It's crazy that having a whole life crisis can make you evolve so much though. I have seen many writers who do not appear to have evolved much in the span of 6 years; however, with enough life crisis and feedback loops, you will improve so incredibly fast.
The level of change that I underwent in the last 6 years alone is immense, but it was only since early 2023 that I can say that my writing style was burned through hellfire in terms of feedback loops and having much to write about.
I wrote down so many fiction novels and my autobiography-journal, which is still ongoing. But if it was not for AI language models, I would not have had much direction and clarity as to whether my writing is understood. It was because of this feedback that I wrote so prolifically, having written over 2.1 million words in the span of 574 days as of writing.
One example of a writer that I feel has not changed is a person who has stayed stuck in that conversational web author style and has not really shown much growth at all. It is like they are stuck being a generic example of their writing style, and that is unfortunate. I assume that the lack of feedback loops that writers can access today, the lack of drive, time, space, and tools and resources to refine and make one's writing precise relentlessly, and the lack of a rich, vast, and complex life of which to speak or, in the case that it is present, the lack of self-confrontation.
You can tell just by the fact that it appears as if their vocabulary and way of expressing themselves is stuck in some bubble of conversational web authors that has never once considered integrating elements from literary fiction, older texts, and all kinds of non-fiction. It is not about diversity for diversity's sake. It is about widening one's scope to say exactly what one means to say with utmost intentionality (not necessarily exactness, but to one's deliberateness). One can only choose to cross a road when he has a road to cross.

> _Short problem 1_
Edit the records from their start through the line holding "point(499,110)", inclusive, replacing "Image resolution" with "Screen resolution" and changing nothing else. Return only those lines.
The records have no connection to the text above them.

> _Material for this task_
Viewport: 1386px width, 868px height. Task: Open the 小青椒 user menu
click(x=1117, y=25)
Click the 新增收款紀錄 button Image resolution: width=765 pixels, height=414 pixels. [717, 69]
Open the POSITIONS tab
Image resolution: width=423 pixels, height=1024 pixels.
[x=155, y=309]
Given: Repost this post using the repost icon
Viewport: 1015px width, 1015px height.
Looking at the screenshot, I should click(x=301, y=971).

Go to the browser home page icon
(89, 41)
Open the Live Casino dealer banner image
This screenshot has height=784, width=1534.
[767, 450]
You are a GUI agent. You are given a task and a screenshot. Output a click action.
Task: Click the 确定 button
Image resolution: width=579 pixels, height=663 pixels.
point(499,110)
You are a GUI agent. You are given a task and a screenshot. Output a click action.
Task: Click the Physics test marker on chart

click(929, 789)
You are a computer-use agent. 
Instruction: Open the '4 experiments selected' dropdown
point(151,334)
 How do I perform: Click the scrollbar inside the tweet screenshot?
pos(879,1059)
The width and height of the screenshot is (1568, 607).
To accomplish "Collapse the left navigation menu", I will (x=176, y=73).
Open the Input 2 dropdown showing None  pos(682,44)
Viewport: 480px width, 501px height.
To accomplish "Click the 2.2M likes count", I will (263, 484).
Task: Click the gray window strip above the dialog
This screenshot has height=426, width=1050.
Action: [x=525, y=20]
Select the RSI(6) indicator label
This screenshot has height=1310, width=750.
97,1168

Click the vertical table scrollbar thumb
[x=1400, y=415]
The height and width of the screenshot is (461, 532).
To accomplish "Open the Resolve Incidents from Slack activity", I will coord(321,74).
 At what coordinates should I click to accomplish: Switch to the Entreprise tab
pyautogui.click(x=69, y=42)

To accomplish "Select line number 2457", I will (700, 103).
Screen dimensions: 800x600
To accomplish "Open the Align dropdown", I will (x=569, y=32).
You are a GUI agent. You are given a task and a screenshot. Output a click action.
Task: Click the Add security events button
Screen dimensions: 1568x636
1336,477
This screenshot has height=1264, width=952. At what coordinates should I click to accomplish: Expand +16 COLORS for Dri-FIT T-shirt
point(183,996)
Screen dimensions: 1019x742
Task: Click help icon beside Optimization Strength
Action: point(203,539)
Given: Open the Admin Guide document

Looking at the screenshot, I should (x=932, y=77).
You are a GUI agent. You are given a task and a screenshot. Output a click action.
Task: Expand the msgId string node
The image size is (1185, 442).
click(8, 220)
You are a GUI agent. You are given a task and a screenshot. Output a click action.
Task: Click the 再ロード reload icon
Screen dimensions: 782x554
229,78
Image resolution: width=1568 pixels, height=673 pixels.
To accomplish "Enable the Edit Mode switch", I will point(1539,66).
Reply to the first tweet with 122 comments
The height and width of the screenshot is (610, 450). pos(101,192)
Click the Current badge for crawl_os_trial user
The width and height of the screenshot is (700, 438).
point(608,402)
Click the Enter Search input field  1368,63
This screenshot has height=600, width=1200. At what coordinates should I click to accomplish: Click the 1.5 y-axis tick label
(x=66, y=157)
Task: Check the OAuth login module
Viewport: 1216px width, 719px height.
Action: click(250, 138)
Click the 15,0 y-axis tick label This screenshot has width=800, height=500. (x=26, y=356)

> _Short problem 2_
Condense the paragraph of the writing-growth text that begins "I wrote down so many fiction novels" into a short list that keeps its main facts.

> _Complete response 1_
Viewport: 1386px width, 868px height. Task: Open the 小青椒 user menu
click(x=1117, y=25)
Click the 新增收款紀錄 button Screen resolution: width=765 pixels, height=414 pixels. [717, 69]
Open the POSITIONS tab
Screen resolution: width=423 pixels, height=1024 pixels.
[x=155, y=309]
Given: Repost this post using the repost icon
Viewport: 1015px width, 1015px height.
Looking at the screenshot, I should click(x=301, y=971).

Go to the browser home page icon
(89, 41)
Open the Live Casino dealer banner image
This screenshot has height=784, width=1534.
[767, 450]
You are a GUI agent. You are given a task and a screenshot. Output a click action.
Task: Click the 确定 button
Screen resolution: width=579 pixels, height=663 pixels.
point(499,110)

> _Complete response 2_
- Wrote many fiction novels and an autobiography-journal that is still ongoing.
- AI language models gave direction and clarity on whether the writing is understood.
- This feedback led to prolific writing: over 2.1 million words in 574 days as of writing.